----- Data supplied -----

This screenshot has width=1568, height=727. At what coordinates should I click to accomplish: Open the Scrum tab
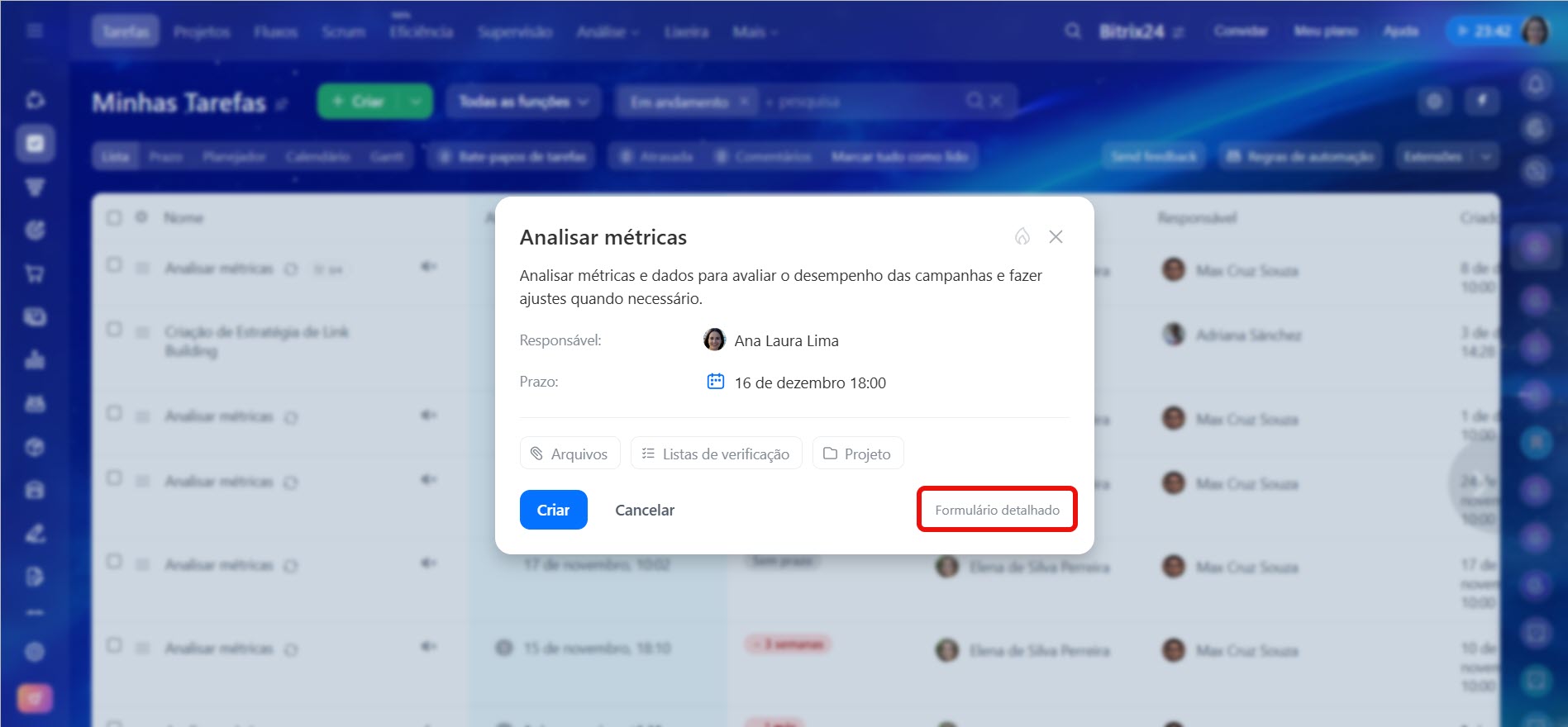(343, 31)
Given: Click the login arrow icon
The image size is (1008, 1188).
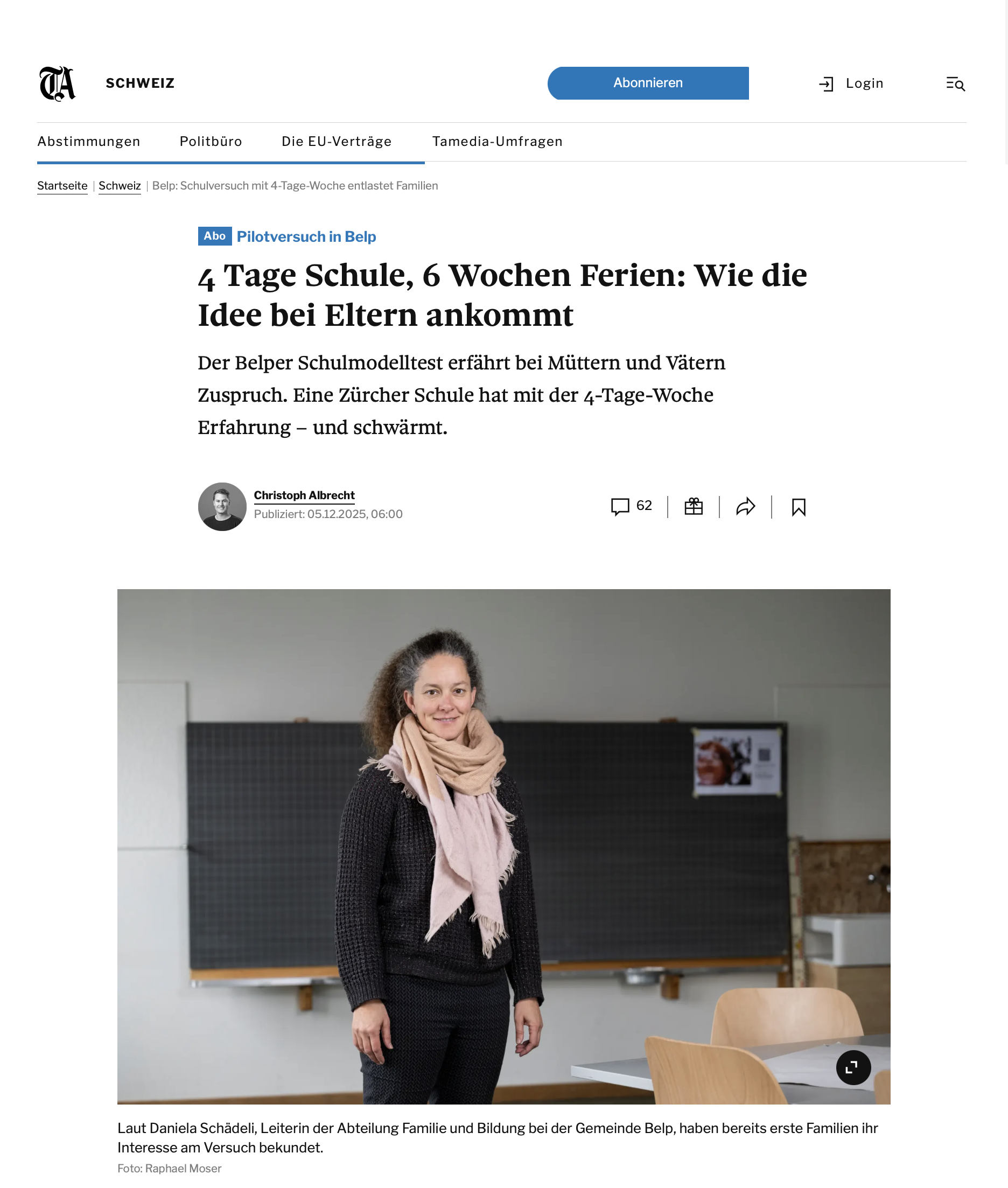Looking at the screenshot, I should pyautogui.click(x=827, y=85).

-----

• [Goal]:
Arrange the records above as a two-column CSV with the headers request and answer. Give one row for each record, put each field in double quotes, replace line breaks with spaces, and omit the pictures.

• [Reply to the exercise]:
request,answer
"This screenshot has width=1568, height=727. At what coordinates should I click to accomplish: Open the Scrum tab","(343, 31)"
"Given: Click the login arrow icon The image size is (1008, 1188).","Looking at the screenshot, I should pyautogui.click(x=827, y=85)."